Cameroun: Unis malgré les soubresauts

Le pays baigne dans la cohésion malgré de vaines tentatives visant à semer le chaos.

Au sein de l'opinion internationale, le Cameroun fait face à un véritable procès Kafkaïen. Tout est exagération, montage et manipulation.

« La rue gronde au Cameroun, les blessés se ramassent à la pelle, on tue, on tire à balles réelles sur les combattants de la liberté... » Cameroun virtuel, peut-être.

Mais ce Cameroun existe bel et bien dans l'imaginaire de ceux qui s'abreuvent des tensions sociales observées actuellement pour installer le chaos, en espérant rendre le Cameroun ingouvernable.

L'unité du pays en vient parfais à vaciller sans pour autant que la maison ne s'effondre. Le pays de Paul Biya, tel un roseau plie sans rompre. Et dire que la charge est violente serait un doux euphémisme.

On observe avec regret que les foyers de tensions sont nombreux. Les incursions de la secte islamiste Boko Haram dans l'Extrême-Nord, les incursions des rebelles à la frontière entre le Cameroun et la RCA à l'Est, les prises d'otages dans la région de l'Adamaoua, la récupération des revendications corporatistes des enseignants et des avocats dans les régions du Nord-Ouest et du Sud-Ouest par des extrémistes qui, depuis lors, ont instauré une violence aveugle au sein des populations de cette partie du pays, attestent hélas que le pays a mal à sa stabilité.

A ces soubresauts, il convient d'ajouter des manifestations orchestrées par le MRC après un scrutin présidentiel qui s'est déroulé dans le calme et la sérénité.

La décision des responsables de ce parti politique de contester le verdict des urnes après la proclamation des résultats par le Conseil constitutionnel a conduit les pouvoirs publics à restaurer l'ordre et la paix.

Mais ces décisions ne sont pas du goût de tout le monde. Ceux qui ont cru reconnaître à travers la reconduction du président Paul Biya à la tête de l'Etat, des relents de dictature, ont tôt fait de franchir la ligne rouge.

Ambassades dans diverses capitales occidentales saccagées, emblèmes nationaux et effigies du président de la République profanés en mondovision, la dignité du Cameroun bafouées, le vivre ensemble, si cher aux Camerounais, attaqué dans ses fondements à travers des messages haineux.

Le manège semble fonctionner. Les rapports de International Crisis Group, Reporters Sans Frontières, Amnesty International, Human Rights Watch... accablent au quotidien, « un pays qui terrorise, tue ses propres enfants, interdit les manifestations publiques, muselle la presse, emprisonne les journalistes, les hommes politiques ».
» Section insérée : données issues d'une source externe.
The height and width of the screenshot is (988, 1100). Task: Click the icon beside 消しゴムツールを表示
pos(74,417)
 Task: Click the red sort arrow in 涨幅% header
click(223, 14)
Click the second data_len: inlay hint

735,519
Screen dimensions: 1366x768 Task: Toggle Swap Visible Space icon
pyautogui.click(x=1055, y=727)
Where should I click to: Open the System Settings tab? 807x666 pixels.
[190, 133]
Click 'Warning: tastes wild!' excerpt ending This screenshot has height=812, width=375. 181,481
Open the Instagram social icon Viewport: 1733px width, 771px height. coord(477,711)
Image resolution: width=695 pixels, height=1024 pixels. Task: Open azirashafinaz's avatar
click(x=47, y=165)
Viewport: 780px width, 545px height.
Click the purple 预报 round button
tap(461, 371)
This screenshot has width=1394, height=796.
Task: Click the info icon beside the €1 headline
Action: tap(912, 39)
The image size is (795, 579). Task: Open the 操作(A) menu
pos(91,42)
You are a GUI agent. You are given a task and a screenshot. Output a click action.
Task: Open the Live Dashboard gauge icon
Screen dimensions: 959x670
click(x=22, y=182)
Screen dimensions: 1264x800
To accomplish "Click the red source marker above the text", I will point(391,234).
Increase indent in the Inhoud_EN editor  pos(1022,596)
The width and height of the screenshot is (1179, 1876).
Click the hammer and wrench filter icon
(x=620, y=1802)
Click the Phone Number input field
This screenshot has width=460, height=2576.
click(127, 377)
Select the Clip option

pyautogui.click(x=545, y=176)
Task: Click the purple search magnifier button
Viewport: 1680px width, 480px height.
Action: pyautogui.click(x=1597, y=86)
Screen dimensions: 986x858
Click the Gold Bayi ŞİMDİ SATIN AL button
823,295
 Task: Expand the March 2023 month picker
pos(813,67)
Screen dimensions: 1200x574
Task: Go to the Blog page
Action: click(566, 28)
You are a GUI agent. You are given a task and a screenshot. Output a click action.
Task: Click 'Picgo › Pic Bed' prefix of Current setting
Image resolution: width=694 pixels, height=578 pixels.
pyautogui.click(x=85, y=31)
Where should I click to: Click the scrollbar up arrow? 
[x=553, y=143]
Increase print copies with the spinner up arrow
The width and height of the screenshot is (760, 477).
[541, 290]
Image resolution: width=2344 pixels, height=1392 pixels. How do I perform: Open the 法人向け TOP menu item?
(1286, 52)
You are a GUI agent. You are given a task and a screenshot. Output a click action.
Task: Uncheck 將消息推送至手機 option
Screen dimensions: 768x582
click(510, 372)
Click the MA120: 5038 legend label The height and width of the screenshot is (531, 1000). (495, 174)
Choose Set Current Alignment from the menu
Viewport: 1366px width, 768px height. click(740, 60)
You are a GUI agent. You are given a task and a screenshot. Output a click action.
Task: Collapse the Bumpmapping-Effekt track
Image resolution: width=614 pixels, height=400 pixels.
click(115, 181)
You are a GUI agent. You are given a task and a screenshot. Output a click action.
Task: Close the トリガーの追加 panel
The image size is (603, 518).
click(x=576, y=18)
Bref, traque tous ceux qui ne sont pas du pouvoir. Il y a même dans ce Cameroun là, des affrontements entre anglophones et francophones, chrétiens et musulmans, en un mot, la Communauté internationale doit voler aux secours des opprimés, mettre ce Cameroun sous tutelle.

Alerté par ces appels de détresse, le Parlement européen vient de donner l'estocade. Face à cette provocation, une de trop, le gouvernement est sorti de sa réserve pour dire non aux injonctions, à l'ingérence, non sans se montrer ouvert aux suggestions constructives.

En fait le Cameroun est debout et les architectes du chaos et de la division le savent. Ils savent aussi que le pays a, à sa tête, un homme politique qui a de l'expérience et une certaine sagesse.

Dès lors, comment peut-on comprendre le silence presque complice de ceux qui reçoivent et partagent les vidéos des entreprises brulées, des édifices publics incendiés, des éléments des forces de défense et de sécurité sauvagement massacrés par des bandits qui n'ont aucun mobile politique ?

Dans leur grande majorité, les Camerounais, malgré leurs divergences politiques, disent non à ces adeptes de la violence. Et depuis toujours, le pouvoir se montre ouvert au dialogue.

Pour convaincre les sceptiques, le Premier ministre, dépêché dans les régions du NordOuest et du Sud-ouest pour écouter les forces vives, est allé aussi à la rencontre des commerçants pour leur demander de taire les querelles, de dire à leurs frères de quitter la brousse et de prendre place à bord du train de la paix, marque de fabrique du Cameroun.

Le Cameroun, le vrai, est debout. Il n'est ni un enfer ni un paradis. Il a besoin, à la veille de cette 47efête nationale de l'Unité, de tous ses fils pour consolider son unité dans la diversité qui fait de lui, l'Afrique en miniature.